О Набокове и прочем. Статьи, рецензии, публикации - Николай Мельников
Шрифт:
Интервал:
Закладка:
В «настоящем» детективе, выстроенном в строгом соответствии с каноническими правилами, мы имеем дело с конечным набором версий – он включает и правильную. В «Соглядатае» же одна версия тут же опровергается другой, так что образ Смурова остается все таким же зыбким и неопределенным. Ключ к тайне Смурова, как и к любой другой, неповторимой, ни на кого не похожей, не равной самой себе человеческой индивидуальности, – этот ключ так и не будет найден.
В повести «Соглядатай» Набоков использовал классическую детективную формулу как кривое зеркало из комнаты смеха, чтобы более точно отразить неопределенность, алогичность и таинственность человеческого «я».
***Примерно то же самое можно сказать и о первом англоязычном произведении Набокова – романе-загадке «Истинная жизнь Себастьяна Найта» («The Real Life of Sebastian Night»), написанном в 1938–1939 годах во Франции и изданном в декабре 1941-го, уже после переезда писателя в Америку.

____

> Требования к заданиям
(1) Можете дословно воспроизвести всё, что идёт в отрывке о Набокове от «О Набокове и» вниз до «не будет найден.»?
(2) Можете без изменений выписать из строк ниже всё от строки, содержащей «This screenshot has width=477, height=661. Task: Choose», вниз до строки, содержащей «Action: point(615,802)», включая обе эти строки?

____

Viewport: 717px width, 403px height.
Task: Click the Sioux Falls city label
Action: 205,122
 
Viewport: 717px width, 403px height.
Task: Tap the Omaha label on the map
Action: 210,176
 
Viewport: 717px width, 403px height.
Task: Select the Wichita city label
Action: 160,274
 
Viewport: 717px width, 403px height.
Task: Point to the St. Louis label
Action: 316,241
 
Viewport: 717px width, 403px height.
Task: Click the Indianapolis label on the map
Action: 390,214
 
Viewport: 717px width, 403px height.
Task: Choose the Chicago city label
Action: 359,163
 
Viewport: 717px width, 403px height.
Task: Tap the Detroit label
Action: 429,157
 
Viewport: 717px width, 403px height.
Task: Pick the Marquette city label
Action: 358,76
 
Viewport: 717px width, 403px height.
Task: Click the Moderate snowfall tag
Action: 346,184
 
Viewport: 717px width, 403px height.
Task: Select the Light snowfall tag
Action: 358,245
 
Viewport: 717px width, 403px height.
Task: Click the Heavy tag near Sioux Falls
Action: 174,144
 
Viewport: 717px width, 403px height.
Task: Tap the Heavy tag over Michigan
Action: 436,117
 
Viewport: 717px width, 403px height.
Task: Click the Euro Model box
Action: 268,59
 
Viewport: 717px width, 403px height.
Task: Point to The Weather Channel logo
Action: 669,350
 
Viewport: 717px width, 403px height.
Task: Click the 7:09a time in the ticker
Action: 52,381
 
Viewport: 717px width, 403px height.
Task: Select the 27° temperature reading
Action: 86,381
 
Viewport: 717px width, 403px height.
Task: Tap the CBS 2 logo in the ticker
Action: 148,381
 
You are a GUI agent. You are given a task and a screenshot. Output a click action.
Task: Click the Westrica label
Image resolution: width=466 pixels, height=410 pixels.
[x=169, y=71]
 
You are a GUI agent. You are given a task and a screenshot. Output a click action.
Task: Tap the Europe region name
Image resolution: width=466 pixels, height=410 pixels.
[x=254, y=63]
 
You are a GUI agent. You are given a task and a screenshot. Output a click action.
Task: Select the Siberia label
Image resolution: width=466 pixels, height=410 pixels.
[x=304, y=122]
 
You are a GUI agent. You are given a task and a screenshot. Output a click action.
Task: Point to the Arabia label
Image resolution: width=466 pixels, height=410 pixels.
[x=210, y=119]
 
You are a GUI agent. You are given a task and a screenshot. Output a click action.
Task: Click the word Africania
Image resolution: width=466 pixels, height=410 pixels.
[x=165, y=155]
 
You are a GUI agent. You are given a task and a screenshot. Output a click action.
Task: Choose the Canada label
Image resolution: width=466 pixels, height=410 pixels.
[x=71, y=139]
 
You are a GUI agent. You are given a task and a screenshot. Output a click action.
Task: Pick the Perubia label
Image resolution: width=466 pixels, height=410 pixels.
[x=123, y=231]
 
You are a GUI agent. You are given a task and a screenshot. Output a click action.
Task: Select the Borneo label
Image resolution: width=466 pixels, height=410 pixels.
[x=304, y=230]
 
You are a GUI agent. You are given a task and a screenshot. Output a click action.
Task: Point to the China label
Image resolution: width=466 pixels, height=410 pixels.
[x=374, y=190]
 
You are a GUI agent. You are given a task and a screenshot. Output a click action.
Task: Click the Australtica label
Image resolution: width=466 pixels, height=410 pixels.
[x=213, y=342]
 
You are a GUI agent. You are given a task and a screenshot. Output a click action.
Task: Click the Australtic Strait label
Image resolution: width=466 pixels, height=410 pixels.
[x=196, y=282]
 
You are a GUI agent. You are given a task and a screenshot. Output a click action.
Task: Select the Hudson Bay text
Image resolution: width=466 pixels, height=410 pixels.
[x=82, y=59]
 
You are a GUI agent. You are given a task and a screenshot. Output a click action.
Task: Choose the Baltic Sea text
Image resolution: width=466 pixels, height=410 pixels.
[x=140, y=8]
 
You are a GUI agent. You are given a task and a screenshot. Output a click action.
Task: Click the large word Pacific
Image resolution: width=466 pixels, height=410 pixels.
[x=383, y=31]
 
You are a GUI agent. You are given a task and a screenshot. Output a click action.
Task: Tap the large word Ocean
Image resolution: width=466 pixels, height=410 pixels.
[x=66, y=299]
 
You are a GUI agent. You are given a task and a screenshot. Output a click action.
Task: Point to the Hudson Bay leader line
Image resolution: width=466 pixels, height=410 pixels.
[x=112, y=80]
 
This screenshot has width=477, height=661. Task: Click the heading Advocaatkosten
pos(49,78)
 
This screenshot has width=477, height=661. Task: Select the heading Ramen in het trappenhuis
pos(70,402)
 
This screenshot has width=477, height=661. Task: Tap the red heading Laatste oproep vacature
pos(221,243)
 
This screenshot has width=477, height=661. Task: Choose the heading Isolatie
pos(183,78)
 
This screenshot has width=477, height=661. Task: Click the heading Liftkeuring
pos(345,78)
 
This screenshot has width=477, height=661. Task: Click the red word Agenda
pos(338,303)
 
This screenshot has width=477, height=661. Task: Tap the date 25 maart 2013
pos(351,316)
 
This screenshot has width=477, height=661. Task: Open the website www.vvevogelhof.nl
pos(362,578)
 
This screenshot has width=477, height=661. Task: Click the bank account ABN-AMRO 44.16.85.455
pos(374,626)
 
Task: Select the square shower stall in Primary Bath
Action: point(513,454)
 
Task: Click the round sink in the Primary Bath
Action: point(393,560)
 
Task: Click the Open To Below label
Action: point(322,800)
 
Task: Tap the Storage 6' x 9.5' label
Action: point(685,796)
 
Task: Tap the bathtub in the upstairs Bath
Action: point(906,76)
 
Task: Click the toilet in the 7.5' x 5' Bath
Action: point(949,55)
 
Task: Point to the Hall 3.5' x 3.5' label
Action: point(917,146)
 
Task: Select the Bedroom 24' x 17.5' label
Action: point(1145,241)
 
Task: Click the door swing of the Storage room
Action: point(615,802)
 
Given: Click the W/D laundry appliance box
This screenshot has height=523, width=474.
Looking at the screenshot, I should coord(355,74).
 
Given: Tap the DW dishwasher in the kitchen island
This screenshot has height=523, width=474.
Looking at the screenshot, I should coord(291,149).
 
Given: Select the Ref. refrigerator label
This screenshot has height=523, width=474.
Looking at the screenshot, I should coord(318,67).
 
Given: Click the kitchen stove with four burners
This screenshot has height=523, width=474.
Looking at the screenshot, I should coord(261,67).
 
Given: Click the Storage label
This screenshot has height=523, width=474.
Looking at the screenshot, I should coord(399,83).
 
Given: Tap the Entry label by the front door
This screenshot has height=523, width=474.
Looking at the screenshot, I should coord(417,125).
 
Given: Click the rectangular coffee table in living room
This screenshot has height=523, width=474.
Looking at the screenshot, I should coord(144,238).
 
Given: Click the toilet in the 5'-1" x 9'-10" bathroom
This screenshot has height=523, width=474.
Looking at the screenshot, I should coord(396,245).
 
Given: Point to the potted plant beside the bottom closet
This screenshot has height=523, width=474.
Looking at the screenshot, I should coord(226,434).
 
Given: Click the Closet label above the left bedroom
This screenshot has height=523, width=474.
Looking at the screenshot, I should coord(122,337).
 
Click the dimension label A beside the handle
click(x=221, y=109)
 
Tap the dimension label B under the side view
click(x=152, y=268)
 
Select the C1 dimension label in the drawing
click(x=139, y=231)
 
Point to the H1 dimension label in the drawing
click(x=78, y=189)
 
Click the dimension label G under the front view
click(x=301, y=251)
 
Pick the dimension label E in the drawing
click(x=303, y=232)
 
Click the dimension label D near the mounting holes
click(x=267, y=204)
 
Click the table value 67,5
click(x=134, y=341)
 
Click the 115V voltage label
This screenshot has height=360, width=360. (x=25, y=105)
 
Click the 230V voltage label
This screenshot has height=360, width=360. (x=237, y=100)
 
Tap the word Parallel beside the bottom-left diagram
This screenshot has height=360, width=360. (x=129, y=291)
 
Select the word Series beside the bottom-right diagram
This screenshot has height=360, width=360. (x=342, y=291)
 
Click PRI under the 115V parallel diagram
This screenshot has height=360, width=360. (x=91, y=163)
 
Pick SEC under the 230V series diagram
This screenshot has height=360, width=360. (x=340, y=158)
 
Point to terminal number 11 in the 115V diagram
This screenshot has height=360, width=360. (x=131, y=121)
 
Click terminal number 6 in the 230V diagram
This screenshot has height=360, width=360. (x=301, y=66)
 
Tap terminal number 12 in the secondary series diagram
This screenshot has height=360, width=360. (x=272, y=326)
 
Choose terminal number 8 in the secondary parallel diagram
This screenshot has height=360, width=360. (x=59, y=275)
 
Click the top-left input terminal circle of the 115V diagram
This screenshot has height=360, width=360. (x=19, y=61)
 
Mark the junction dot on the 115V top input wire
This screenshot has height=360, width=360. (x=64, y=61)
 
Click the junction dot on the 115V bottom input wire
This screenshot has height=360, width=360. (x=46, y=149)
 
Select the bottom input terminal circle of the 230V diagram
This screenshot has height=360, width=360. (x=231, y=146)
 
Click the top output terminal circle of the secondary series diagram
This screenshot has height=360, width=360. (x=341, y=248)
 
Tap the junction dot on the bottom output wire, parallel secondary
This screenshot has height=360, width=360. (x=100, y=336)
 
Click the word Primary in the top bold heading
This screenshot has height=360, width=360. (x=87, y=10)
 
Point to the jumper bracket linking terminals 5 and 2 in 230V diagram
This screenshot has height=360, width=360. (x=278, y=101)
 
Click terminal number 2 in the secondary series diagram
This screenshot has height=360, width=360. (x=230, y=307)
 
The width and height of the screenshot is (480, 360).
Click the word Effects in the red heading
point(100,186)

____

> Ответы
(1)
О Набокове и прочем. Статьи, рецензии, публикации - Николай Мельников
Шрифт:
Интервал:
Закладка:
В «настоящем» детективе, выстроенном в строгом соответствии с каноническими правилами, мы имеем дело с конечным набором версий – он включает и правильную. В «Соглядатае» же одна версия тут же опровергается другой, так что образ Смурова остается все таким же зыбким и неопределенным. Ключ к тайне Смурова, как и к любой другой, неповторимой, ни на кого не похожей, не равной самой себе человеческой индивидуальности, – этот ключ так и не будет найден.

(2)
This screenshot has width=477, height=661. Task: Choose the heading Isolatie
pos(183,78)
 
This screenshot has width=477, height=661. Task: Click the heading Liftkeuring
pos(345,78)
 
This screenshot has width=477, height=661. Task: Click the red word Agenda
pos(338,303)
 
This screenshot has width=477, height=661. Task: Tap the date 25 maart 2013
pos(351,316)
 
This screenshot has width=477, height=661. Task: Open the website www.vvevogelhof.nl
pos(362,578)
 
This screenshot has width=477, height=661. Task: Click the bank account ABN-AMRO 44.16.85.455
pos(374,626)
 
Task: Select the square shower stall in Primary Bath
Action: point(513,454)
 
Task: Click the round sink in the Primary Bath
Action: point(393,560)
 
Task: Click the Open To Below label
Action: point(322,800)
 
Task: Tap the Storage 6' x 9.5' label
Action: point(685,796)
 
Task: Tap the bathtub in the upstairs Bath
Action: point(906,76)
 
Task: Click the toilet in the 7.5' x 5' Bath
Action: point(949,55)
 
Task: Point to the Hall 3.5' x 3.5' label
Action: point(917,146)
 
Task: Select the Bedroom 24' x 17.5' label
Action: point(1145,241)
 
Task: Click the door swing of the Storage room
Action: point(615,802)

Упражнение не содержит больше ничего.